TASK:
Your task is to copy the stretch of lines in the records below that begins with the line containing "The width and height of the screenshot is (1512, 794)." and ends with the line containing "Expand the Extensions puzzle menu", exactly as written, with nothing added.

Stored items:
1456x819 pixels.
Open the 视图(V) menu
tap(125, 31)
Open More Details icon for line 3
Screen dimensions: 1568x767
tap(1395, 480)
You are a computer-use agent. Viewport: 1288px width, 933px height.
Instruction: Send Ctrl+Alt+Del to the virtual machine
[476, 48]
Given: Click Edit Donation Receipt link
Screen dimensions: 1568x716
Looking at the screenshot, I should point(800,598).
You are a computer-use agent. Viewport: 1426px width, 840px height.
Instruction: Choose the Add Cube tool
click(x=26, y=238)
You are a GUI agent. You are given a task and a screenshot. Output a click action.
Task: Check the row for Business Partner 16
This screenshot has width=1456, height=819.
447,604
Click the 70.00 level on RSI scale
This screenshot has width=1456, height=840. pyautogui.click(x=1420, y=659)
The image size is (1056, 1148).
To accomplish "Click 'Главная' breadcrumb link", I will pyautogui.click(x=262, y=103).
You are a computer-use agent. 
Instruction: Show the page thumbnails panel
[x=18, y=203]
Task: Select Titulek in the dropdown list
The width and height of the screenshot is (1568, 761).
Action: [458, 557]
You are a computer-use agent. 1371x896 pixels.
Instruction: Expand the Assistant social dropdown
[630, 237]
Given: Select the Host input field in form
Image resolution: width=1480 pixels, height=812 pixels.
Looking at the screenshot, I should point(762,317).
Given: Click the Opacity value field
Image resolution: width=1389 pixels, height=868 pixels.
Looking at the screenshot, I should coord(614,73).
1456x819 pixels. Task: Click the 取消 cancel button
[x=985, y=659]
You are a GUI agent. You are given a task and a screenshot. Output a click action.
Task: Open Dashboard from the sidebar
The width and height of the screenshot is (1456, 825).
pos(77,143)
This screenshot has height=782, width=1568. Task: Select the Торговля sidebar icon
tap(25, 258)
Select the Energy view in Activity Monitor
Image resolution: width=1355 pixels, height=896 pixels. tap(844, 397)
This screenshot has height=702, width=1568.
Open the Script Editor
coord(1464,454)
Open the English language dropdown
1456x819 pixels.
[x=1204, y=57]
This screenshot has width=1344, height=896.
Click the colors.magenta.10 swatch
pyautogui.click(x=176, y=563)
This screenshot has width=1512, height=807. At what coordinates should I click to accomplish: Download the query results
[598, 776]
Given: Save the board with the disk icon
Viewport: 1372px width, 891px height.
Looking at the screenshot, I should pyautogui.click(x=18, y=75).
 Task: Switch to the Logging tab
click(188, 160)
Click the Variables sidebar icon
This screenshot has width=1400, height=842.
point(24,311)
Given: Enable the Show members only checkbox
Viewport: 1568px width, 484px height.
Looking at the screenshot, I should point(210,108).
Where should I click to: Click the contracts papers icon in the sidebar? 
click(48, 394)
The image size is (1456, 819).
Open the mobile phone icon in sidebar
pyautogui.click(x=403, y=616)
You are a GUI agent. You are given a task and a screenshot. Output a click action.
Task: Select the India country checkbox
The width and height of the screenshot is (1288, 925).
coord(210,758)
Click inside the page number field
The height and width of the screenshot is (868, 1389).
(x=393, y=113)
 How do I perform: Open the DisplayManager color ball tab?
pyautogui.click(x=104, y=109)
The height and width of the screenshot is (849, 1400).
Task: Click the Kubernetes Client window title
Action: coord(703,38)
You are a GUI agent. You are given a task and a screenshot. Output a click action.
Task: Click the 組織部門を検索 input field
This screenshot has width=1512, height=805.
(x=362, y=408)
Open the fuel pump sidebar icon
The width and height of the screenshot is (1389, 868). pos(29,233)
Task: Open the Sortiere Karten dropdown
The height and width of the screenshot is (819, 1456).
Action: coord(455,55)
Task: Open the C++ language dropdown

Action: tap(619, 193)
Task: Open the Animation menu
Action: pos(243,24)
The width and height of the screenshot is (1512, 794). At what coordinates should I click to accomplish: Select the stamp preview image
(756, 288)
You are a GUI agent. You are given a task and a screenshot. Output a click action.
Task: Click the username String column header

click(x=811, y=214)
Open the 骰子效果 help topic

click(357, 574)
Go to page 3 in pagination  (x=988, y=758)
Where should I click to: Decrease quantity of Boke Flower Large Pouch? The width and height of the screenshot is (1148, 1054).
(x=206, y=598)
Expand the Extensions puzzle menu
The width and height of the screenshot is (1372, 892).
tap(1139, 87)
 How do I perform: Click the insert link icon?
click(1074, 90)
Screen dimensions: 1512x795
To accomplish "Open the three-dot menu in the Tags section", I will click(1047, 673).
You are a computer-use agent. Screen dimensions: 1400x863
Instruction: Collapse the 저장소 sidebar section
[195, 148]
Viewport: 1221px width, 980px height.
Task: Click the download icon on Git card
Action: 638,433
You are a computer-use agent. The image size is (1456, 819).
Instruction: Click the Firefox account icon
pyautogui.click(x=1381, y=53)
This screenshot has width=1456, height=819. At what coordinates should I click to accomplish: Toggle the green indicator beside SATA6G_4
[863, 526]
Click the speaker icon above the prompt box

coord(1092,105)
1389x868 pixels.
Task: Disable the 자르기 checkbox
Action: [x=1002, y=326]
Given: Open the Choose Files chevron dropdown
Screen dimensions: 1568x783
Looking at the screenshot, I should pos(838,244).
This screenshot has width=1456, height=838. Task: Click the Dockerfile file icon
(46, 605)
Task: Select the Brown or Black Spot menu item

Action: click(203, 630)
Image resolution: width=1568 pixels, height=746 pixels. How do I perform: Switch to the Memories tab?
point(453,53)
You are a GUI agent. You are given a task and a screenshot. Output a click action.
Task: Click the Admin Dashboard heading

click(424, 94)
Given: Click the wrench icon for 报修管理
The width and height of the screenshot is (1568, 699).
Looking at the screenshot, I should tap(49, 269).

WRITTEN RESPONSE:
The width and height of the screenshot is (1512, 794). At what coordinates should I click to accomplish: Select the stamp preview image
(756, 288)
You are a GUI agent. You are given a task and a screenshot. Output a click action.
Task: Click the username String column header

click(x=811, y=214)
Open the 骰子效果 help topic

click(357, 574)
Go to page 3 in pagination  (x=988, y=758)
Where should I click to: Decrease quantity of Boke Flower Large Pouch? The width and height of the screenshot is (1148, 1054).
(x=206, y=598)
Expand the Extensions puzzle menu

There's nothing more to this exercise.